§ TEXTE À LIRE
__________________________________________________

L’anarchie, comme mouvement politique, ne commence que vers 1880, et l’ancêtre, « le père de tous les anarchismes », c’est Bakounine exclu en tant que tel par Marx de l’Internationale.
L’anarchie se situe en dehors des partis et les récuse tous. Bien que la politique ouvrière française, à la fin du XIXe siècle, ait été foncièrement anarchiste, débouchant sur l’anarchosyndicalisme.
La difficulté de cerner l’anarchisme, c’est justement qu’il n’est pas un parti, mais l’association, parfois tumultueuse, de nombreuses tendances.
Quoi de commun entre l’anarchisme individualiste, qui va de Stirner à Émile Armand, et le communisme libertaire de Kropotkine sinon une opposition totale à l’embrigadement étatique ? Rien de commun entre le pacifisme intégral de Louis Lecoin et sa défense des objecteurs de conscience, et le nihilisme teinté de terrorisme. Rien de commun entre l’antipatriotisme, l’antimilitarisme, qui sont l’un des aspects les plus connus de l’anarchisme, et un patriote ukrainien anarchiste, valeureux guerrier, comme Makhno.
Rien de commun… Eh bien si, malgré des oppositions aussi vives, nous verrons que l’esprit libertaire se trouve aussi bien chez des hommes de guerre comme Makhno et Durruti, que chez des pacifistes comme Stirner ou Thoreau. Le mouvement anarchiste n’est pas un parti politique. Sa doctrine est floue, parfois contradictoire. Avec néanmoins des constantes.
Par exemple la négation de l’autorité, de toute autorité.
« Il y a plusieurs variétés d’anarchistes, écrit Sébastien Faure dans l’Encyclopédie anarchiste, mais tous ont un trait commun qui les sépare de toutes les autres variétés humaines. Ce point commun, c’est la négation du principe d’autorité dans l’organisation sociale et la haine de toutes les contraintes qui procèdent des institutions fondées sur ce principe. Ainsi, quiconque nie l’autorité et la combat est anarchiste. »
Négation de l’autorité et révolte.

__________________________________________________

§ DONNÉES FOURNIES

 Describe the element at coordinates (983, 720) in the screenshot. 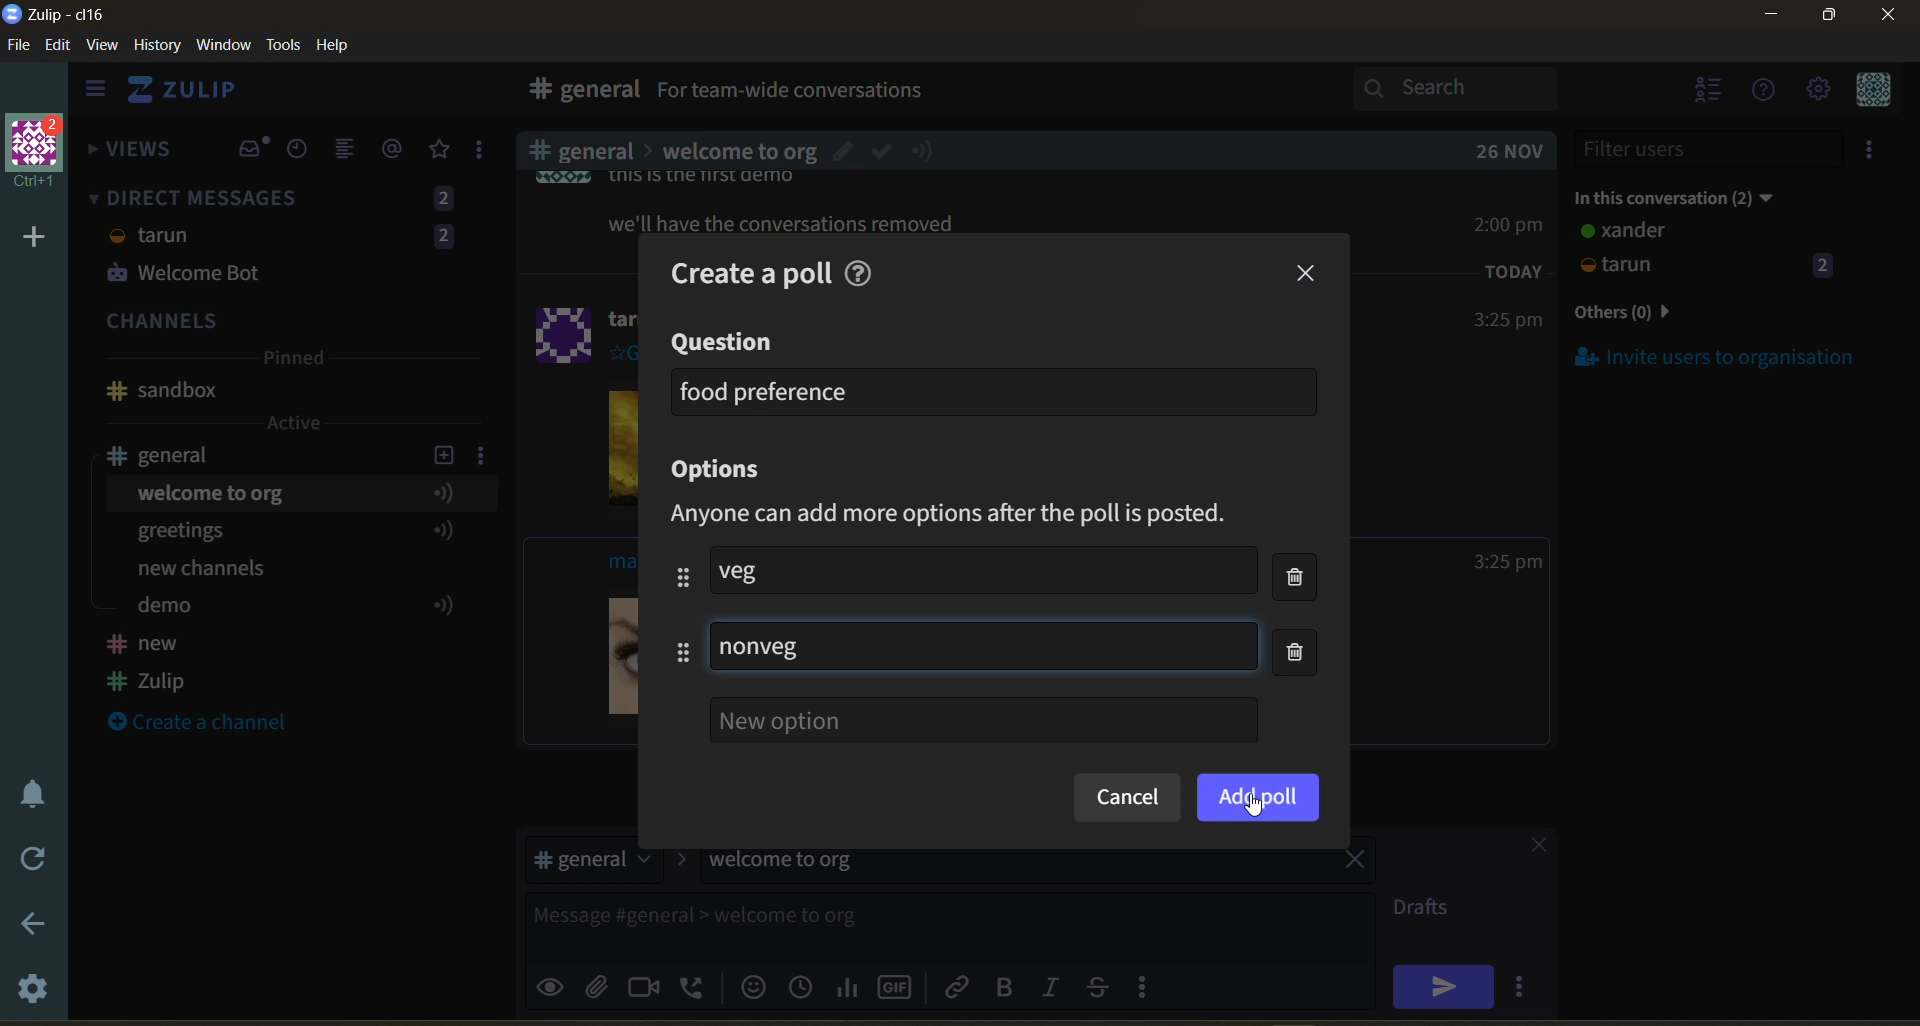

I see `new option` at that location.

__________________________________________________

§ CONSIGNES
**1.** Reproduisez le passage du texte sur l'anarchisme compris entre « L’anarchie, comme mouvement » et « de nombreuses tendances. », bornes incluses.
**2.** Les affirmations (a), (b) et (c) s'accordent-elles avec le texte sur l'anarchisme ? Pour chacune, répondez par oui ou par non et citez les mots du texte qui tranchent.
(a) L'anarchie comme mouvement politique débute vers 1880.
(b) Le mouvement anarchiste est un parti politique.
(c) Bakounine a été exclu de l'Internationale par Marx.
**3.** D'après le texte sur l'anarchisme, répondez brièvement :
(a) Dans quel ouvrage Sébastien Faure écrit-il ?
(b) Sur quoi la politique ouvrière française de la fin du XIXe siècle a-t-elle débouché ?
(c) Quelle nationalité le texte attribue-t-il à Makhno ?
Répondez en vous fondant sur le seul texte, sans recourir au matériel.

§ RÉPONSES ATTENDUES
**1.**
L’anarchie, comme mouvement politique, ne commence que vers 1880, et l’ancêtre, « le père de tous les anarchismes », c’est Bakounine exclu en tant que tel par Marx de l’Internationale.
L’anarchie se situe en dehors des partis et les récuse tous. Bien que la politique ouvrière française, à la fin du XIXe siècle, ait été foncièrement anarchiste, débouchant sur l’anarchosyndicalisme.
La difficulté de cerner l’anarchisme, c’est justement qu’il n’est pas un parti, mais l’association, parfois tumultueuse, de nombreuses tendances.

**2.**
(a) Oui : « L’anarchie, comme mouvement politique, ne commence que vers 1880 »
(b) Non : « Le mouvement anarchiste n’est pas un parti politique. »
(c) Oui : « c’est Bakounine exclu en tant que tel par Marx de l’Internationale »

**3.**
(a) Dans l’Encyclopédie anarchiste.
(b) Sur l’anarchosyndicalisme.
(c) Ukrainienne.